** EXTRACTED MATERIAL follows **

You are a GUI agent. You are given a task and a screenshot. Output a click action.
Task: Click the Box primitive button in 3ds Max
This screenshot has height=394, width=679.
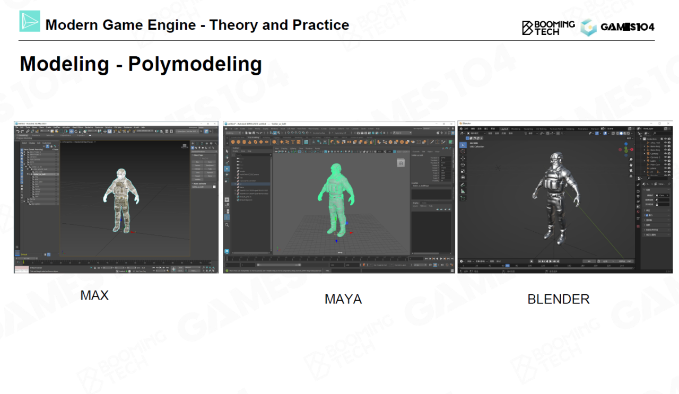[x=197, y=162]
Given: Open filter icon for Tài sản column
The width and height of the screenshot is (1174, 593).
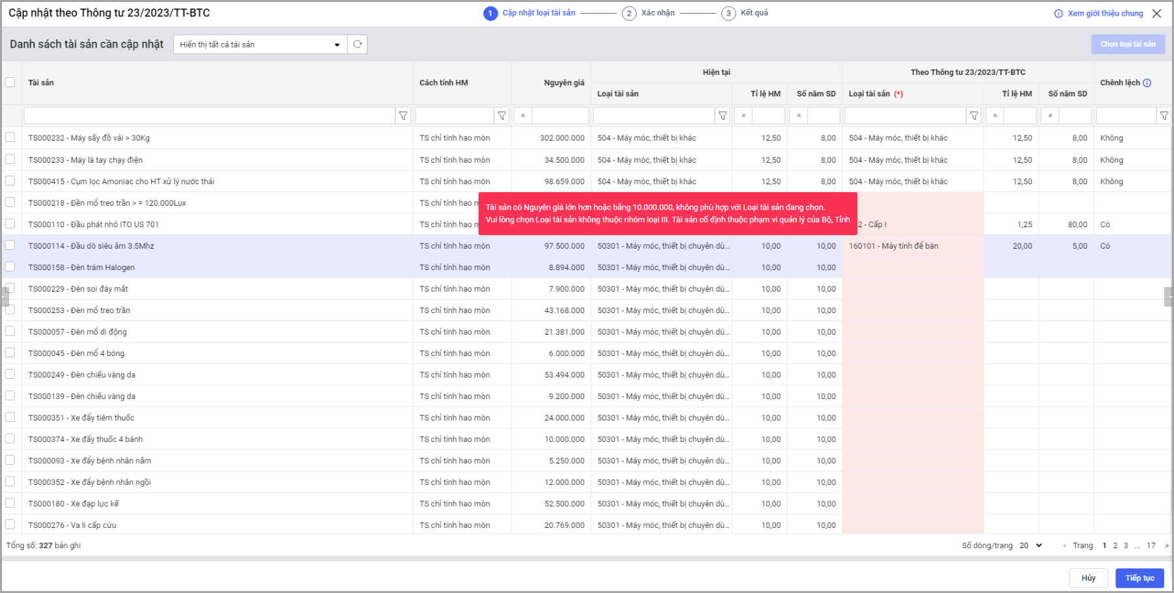Looking at the screenshot, I should tap(403, 116).
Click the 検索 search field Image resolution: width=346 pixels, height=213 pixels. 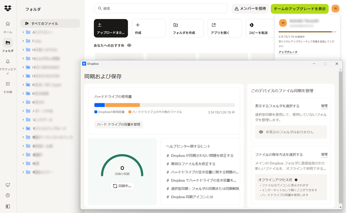tap(164, 9)
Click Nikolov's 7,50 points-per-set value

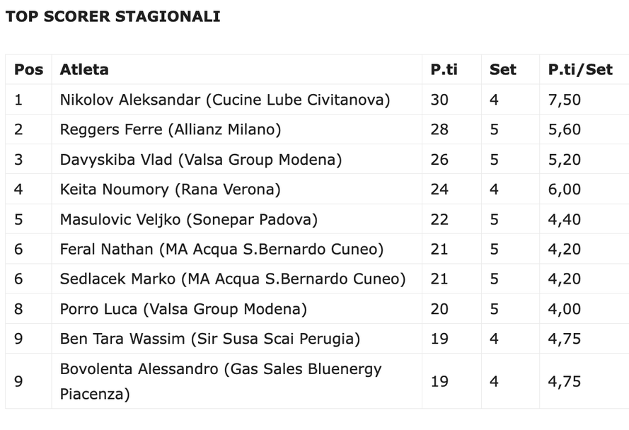coord(565,100)
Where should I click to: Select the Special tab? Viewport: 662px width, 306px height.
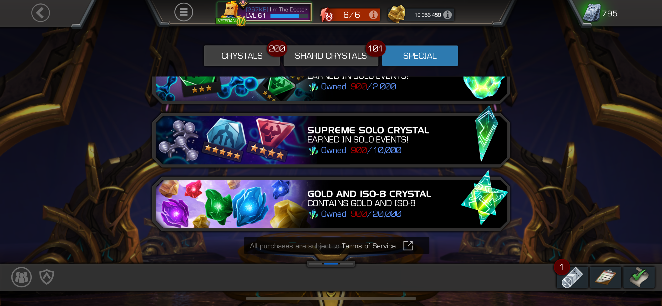tap(420, 56)
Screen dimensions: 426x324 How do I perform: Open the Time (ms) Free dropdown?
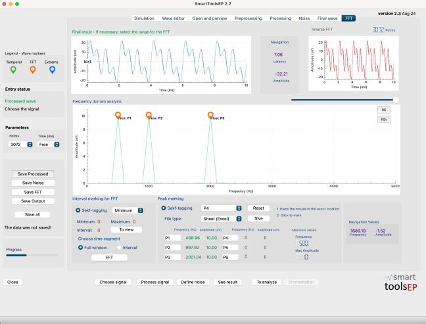tap(49, 145)

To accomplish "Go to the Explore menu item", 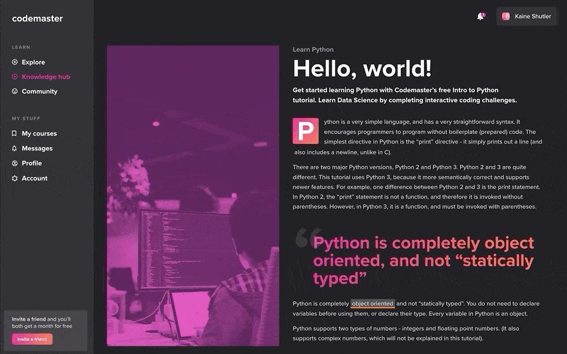I will pos(33,62).
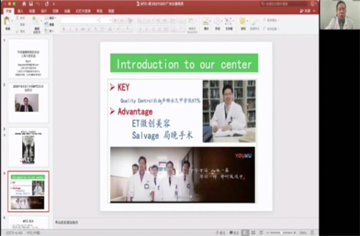Click the Picture insert icon

(206, 22)
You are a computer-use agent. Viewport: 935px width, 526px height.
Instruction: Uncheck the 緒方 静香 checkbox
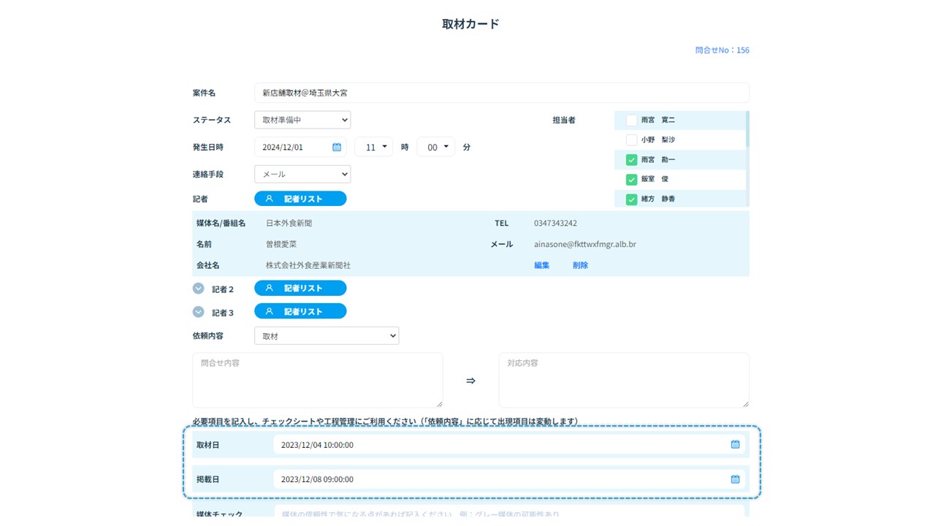pyautogui.click(x=631, y=199)
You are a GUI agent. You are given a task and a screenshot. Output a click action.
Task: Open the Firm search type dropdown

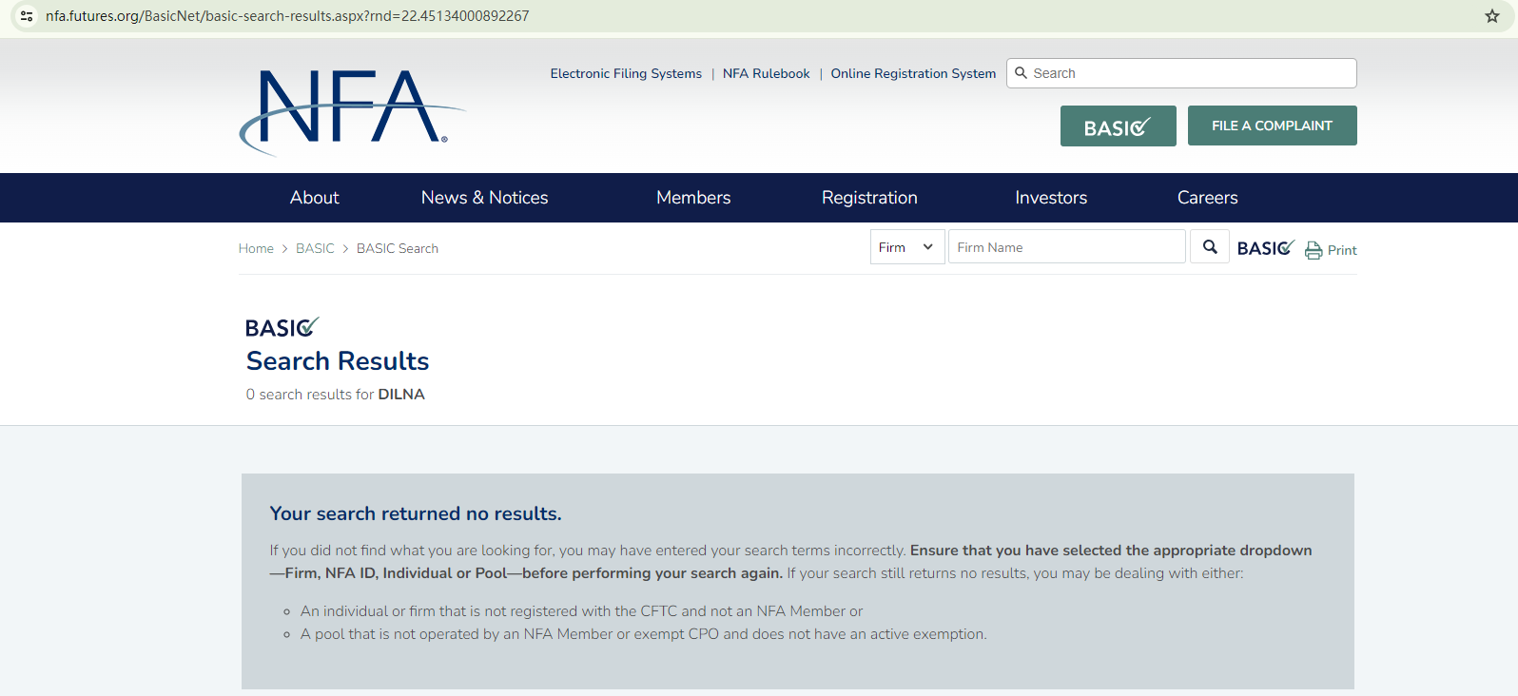tap(907, 247)
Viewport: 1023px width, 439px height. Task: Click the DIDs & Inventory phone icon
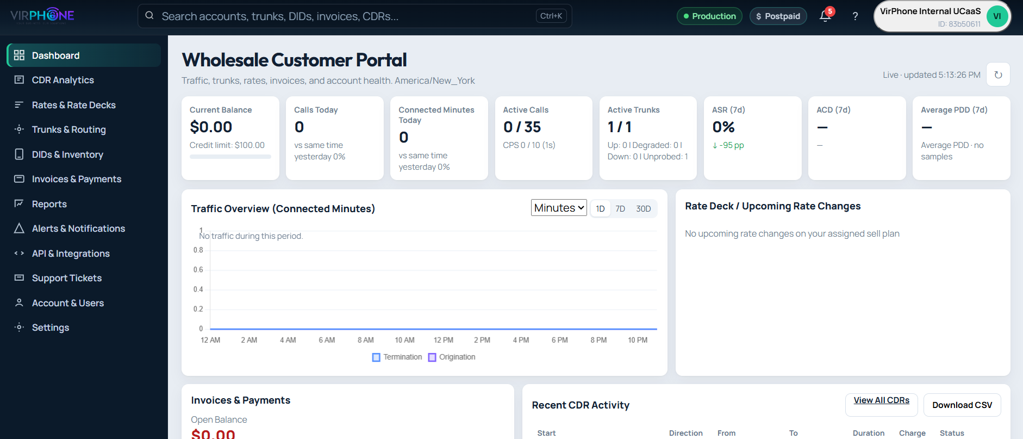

** End of EXTRACTED MATERIAL **

The required output is every line from the one containing "You are a computer-use" through the last line of the data above, restated exactly and without pictures.

* **THE ANSWER**:
You are a computer-use agent. Viewport: 935px width, 526px height.
Instruction: Uncheck the 緒方 静香 checkbox
pyautogui.click(x=631, y=199)
You are a GUI agent. You are given a task and a screenshot. Output a click action.
Task: Open the Firm search type dropdown

tap(907, 247)
Viewport: 1023px width, 439px height. Task: Click the DIDs & Inventory phone icon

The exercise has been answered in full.